== TRECHO PARA LEITURA
Maurice Papon, 92, o mais célebre criminoso de guerra francês, foi solto por legislação que impede prisão de idosos

França solta Papon, ex-colaborador nazista

JOHN LICHFIELD
DO ""THE INDEPENDENT", EM PARIS

Durante sua longa carreira como funcionário do Estado francês, Maurice Papon sempre foi meticuloso -até mesmo entusiástico- na aplicação que fez do texto das leis.
Quer estivesse redigindo orçamentos para Valéry Giscard d'Estaing, nos anos 1970, ou arrebanhando judeus para o regime de Vichy e os nazistas, na década de 1940, Papon serviu com dedicação e zelo a seus senhores, independentemente de quem fossem.
Ontem, uma lei francesa aprovada há seis meses veio resgatar Papon, 92, depois de ele ter cumprido apenas três anos de uma pena de dez à qual foi condenado por ""cumplicidade em crimes contra a humanidade" por colaborar com os nazistas na Segunda Guerra. O mais célebre criminoso de guerra francês ainda vivo foi libertado de sua cela na penitenciária de La Santé, em Paris, por motivos de saúde, e autorizado a retornar para sua residência no campo.
Seus advogados disseram que a saúde de Papon é incompatível com a vida na prisão. Sob os termos de uma nova lei sobre a proteção dos idosos, o tribunal de apelações de Paris decidiu que não tinha outra opção senão ordenar a libertação de Papon.
====
== DADOS DISPONÍVEIS
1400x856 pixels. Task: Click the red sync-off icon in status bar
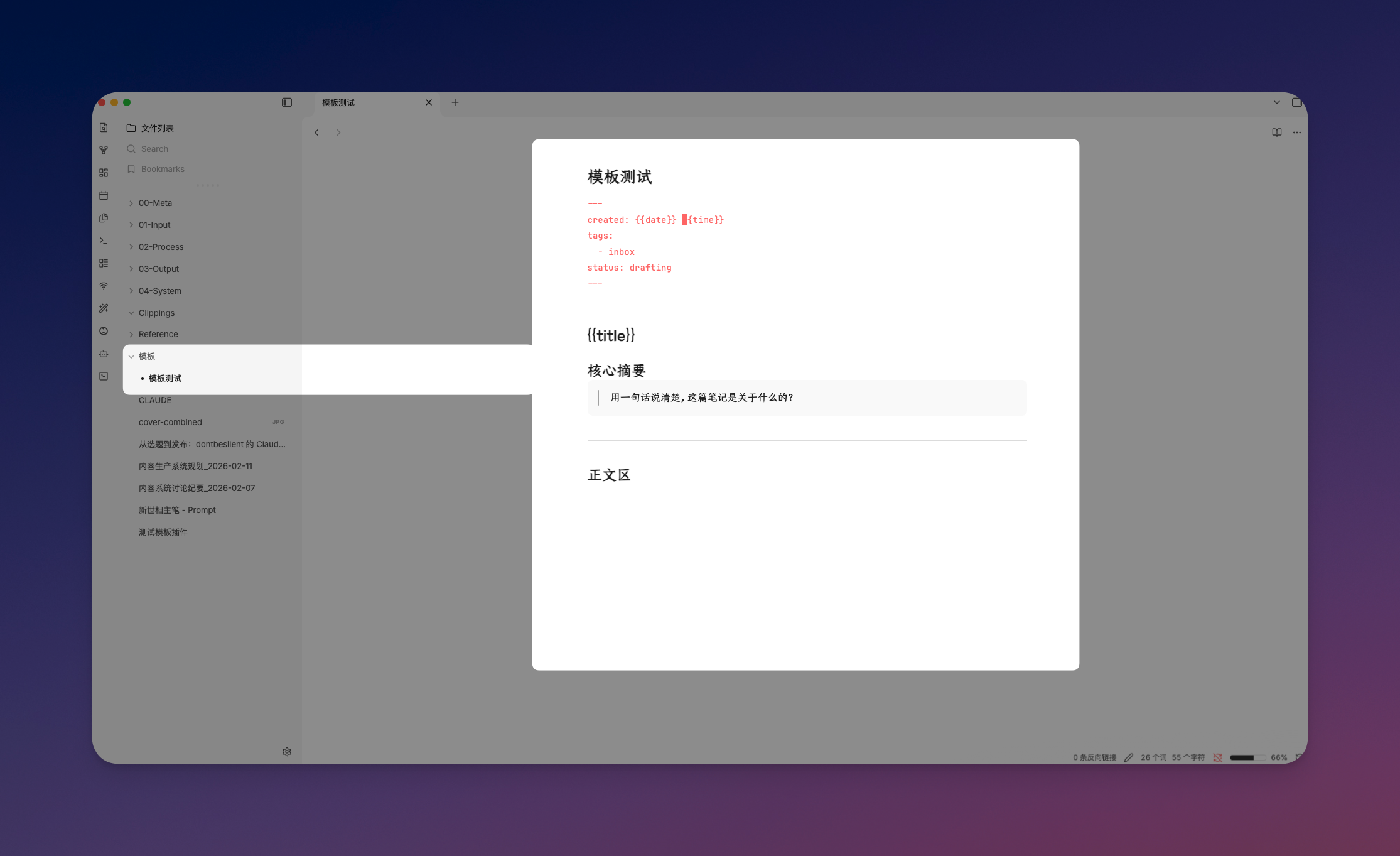(x=1218, y=757)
====
TAREFAS A REALIZAR:
a – Segundo a reportagem sobre a libertação de Papon, quantos anos da pena ele havia cumprido, e de quantos anos era a pena?
b – Liste todas as pessoas mencionadas pelo nome na reportagem sobre a libertação de Papon.
c – Prolongue a reportagem sobre a libertação de Papon, escrevendo a partir da última frase apresentada.

RESPOSTAS EM ORDEM:
a – Ele havia cumprido apenas três anos de uma pena de dez.

b – Maurice Papon, John Lichfield, Valéry Giscard d'Estaing

c –
Em questão de horas, Papon deixou a prisão -aos gritos de ""assassino!" dos transeuntes- e foi levado de carro, por um de seus advogados, até sua residência em Gretz-Armainvilliers, a 64 km da capital.
A decisão dos juízes de apelação foi inesperada, embora os termos da nova lei sejam muito claros, só permitindo exceções se um preso idoso e doente constituir ""grave risco à ordem pública".
Os grupos de direitos humanos e associações de familiares das vítimas do Holocausto ficaram chocados com a decisão da corte.
A libertação de Papon não representa uma nova disposição da França de perdoar ou apagar a memória do tratamento dado aos judeus pelo regime de Vichy. Liderada por Jacques Chirac, a França avançou muito, nos últimos anos, no sentido de reconhecer e procurar expiar a perseguição aos judeus movida pelo Estado francês colaboracionista entre 1940 e 1944.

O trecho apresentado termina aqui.